◆ What is being asked
Scan the records below for the string "help" and return every line where it appears.

+--

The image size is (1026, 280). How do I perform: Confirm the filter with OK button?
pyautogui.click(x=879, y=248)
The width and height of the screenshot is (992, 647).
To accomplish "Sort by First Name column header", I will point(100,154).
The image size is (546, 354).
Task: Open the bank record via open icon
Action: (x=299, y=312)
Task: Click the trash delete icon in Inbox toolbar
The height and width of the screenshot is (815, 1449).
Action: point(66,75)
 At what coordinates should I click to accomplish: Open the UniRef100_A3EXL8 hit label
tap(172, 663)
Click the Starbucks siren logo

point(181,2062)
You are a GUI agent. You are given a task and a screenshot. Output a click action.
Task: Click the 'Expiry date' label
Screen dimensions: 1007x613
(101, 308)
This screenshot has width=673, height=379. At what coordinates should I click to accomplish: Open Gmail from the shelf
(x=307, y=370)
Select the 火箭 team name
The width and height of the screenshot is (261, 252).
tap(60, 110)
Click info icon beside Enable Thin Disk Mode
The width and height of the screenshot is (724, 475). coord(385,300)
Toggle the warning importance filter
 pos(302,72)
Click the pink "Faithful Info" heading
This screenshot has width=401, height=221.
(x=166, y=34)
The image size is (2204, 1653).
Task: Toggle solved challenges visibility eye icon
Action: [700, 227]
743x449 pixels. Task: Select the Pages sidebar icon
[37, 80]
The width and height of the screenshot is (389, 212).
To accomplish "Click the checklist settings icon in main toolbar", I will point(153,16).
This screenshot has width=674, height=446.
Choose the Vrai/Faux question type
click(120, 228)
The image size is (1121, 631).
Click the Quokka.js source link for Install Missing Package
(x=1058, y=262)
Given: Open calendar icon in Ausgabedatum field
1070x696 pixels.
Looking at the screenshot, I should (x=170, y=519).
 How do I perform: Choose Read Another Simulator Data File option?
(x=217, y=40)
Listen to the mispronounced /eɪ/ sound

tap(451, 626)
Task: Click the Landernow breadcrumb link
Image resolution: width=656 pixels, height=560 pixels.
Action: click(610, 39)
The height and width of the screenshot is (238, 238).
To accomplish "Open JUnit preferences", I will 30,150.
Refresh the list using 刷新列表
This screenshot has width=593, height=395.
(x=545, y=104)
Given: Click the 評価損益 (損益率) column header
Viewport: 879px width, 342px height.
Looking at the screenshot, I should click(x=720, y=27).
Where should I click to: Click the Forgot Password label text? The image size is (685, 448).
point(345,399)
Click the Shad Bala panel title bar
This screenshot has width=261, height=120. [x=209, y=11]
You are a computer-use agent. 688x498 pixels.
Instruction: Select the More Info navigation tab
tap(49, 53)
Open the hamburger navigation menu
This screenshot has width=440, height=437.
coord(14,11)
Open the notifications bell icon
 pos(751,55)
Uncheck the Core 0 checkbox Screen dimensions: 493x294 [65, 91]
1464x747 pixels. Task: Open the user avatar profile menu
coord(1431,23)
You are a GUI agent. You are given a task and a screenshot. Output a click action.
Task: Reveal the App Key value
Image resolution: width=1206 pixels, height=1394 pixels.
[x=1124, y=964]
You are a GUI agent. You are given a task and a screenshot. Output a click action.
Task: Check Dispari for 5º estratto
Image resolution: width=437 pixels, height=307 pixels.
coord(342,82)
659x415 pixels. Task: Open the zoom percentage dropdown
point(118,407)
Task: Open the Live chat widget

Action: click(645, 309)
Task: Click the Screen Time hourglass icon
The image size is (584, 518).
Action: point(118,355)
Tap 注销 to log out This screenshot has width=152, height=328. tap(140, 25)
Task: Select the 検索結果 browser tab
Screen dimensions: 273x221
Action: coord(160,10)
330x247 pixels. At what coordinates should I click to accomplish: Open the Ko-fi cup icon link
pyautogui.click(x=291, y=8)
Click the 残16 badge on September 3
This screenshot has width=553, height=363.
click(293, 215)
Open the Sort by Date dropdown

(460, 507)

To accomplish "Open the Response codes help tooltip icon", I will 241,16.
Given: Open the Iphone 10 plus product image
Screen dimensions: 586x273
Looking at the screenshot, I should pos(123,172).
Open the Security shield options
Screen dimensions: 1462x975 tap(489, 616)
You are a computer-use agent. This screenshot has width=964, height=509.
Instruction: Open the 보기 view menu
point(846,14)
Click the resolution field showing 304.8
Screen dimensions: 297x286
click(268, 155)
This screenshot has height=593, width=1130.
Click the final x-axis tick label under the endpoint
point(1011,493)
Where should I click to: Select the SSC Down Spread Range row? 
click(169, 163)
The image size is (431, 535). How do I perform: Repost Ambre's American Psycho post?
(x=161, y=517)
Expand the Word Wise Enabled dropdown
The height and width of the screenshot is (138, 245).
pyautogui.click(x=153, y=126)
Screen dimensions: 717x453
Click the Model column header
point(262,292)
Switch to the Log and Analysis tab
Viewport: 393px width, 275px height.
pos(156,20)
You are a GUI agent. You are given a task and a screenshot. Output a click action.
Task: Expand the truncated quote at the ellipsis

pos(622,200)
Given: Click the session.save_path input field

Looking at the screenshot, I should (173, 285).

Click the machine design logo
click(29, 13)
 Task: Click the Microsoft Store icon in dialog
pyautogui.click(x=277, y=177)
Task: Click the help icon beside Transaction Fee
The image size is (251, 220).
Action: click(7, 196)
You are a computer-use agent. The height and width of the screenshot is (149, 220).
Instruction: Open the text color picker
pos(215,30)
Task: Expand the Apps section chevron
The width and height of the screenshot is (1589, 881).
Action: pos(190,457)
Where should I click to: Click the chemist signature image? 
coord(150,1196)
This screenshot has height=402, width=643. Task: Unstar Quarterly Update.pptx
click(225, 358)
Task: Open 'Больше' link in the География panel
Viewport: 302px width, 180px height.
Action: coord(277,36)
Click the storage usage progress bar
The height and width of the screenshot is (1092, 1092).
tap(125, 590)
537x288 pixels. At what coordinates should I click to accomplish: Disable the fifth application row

+--

◆ Solved problem
To accomplish "Open the Response codes help tooltip icon", I will 241,16.
Task: Click the help icon beside Transaction Fee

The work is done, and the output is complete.